### Bacaan yang Diberikan
Beranda | Artikel
Memahami Makna Islam
Minggu, 22 Januari 2017

Bismillah.

Mungkin sudah belasan atau puluhan tahun kita memeluk Islam. Akan tetapi satu hal yang patut disayangkan, bahwa banyak diantara kita yang sebenarnya kurang begitu paham tentang hakikat dan makna sesungguhnya dari Islam itu sendiri. Oleh sebab itu tidak jarang apabila ditanya tentang Islam maka yang terpikir dalam benak manusia adalah apa-apa yang sudah menjadi kebiasaan banyak orang Islam di masa sekarang ini.

Atau yang lebih parah lagi adalah mereka mengira Islam kurang lebih seperti yang dituduhkan sebagian kalangan, bahwa Islam adalah ajaran yang kaku dan keras sehingga membangkitkan berbagai bentuk teror dan kekejaman-kekejaman. Karena itulah muncul apa yang disebut dengan istilah ‘ketakutan kepada Islam’ atau islamophobia. Bahkan, kaum muslimin sendiri jadi ikut-ikutan takut terhadap agama yang dipeluknya. Wallahul musta’aan.

(Catatan lokasi kata dan elemen)

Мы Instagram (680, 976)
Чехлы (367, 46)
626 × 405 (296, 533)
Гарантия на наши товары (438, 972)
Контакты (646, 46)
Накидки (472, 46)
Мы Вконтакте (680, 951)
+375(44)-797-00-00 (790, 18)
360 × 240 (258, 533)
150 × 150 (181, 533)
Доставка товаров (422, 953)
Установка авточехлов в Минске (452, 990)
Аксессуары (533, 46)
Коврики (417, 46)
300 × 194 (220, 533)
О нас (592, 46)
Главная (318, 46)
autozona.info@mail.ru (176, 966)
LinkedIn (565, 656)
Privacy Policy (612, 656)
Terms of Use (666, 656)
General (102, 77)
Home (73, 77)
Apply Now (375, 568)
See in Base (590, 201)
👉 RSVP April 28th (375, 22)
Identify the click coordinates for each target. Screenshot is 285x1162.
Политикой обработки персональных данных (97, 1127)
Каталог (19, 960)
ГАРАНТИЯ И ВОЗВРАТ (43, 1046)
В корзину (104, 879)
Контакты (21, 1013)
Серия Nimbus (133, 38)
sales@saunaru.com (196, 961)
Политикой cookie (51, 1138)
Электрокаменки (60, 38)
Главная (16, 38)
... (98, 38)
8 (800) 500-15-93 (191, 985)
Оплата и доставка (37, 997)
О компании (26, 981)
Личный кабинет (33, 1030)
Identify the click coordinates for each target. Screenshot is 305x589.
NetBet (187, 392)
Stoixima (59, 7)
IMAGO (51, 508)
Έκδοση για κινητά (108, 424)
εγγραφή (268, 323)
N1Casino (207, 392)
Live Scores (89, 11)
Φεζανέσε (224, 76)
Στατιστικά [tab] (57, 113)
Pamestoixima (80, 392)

### Yang Diminta
Salin kembali seluruh bacaan tentang makna Islam di atas tanpa mengubah satu kata pun.

### Penyelesaian
Beranda | Artikel
Memahami Makna Islam
Minggu, 22 Januari 2017

Bismillah.

Mungkin sudah belasan atau puluhan tahun kita memeluk Islam. Akan tetapi satu hal yang patut disayangkan, bahwa banyak diantara kita yang sebenarnya kurang begitu paham tentang hakikat dan makna sesungguhnya dari Islam itu sendiri. Oleh sebab itu tidak jarang apabila ditanya tentang Islam maka yang terpikir dalam benak manusia adalah apa-apa yang sudah menjadi kebiasaan banyak orang Islam di masa sekarang ini.

Atau yang lebih parah lagi adalah mereka mengira Islam kurang lebih seperti yang dituduhkan sebagian kalangan, bahwa Islam adalah ajaran yang kaku dan keras sehingga membangkitkan berbagai bentuk teror dan kekejaman-kekejaman. Karena itulah muncul apa yang disebut dengan istilah ‘ketakutan kepada Islam’ atau islamophobia. Bahkan, kaum muslimin sendiri jadi ikut-ikutan takut terhadap agama yang dipeluknya. Wallahul musta’aan.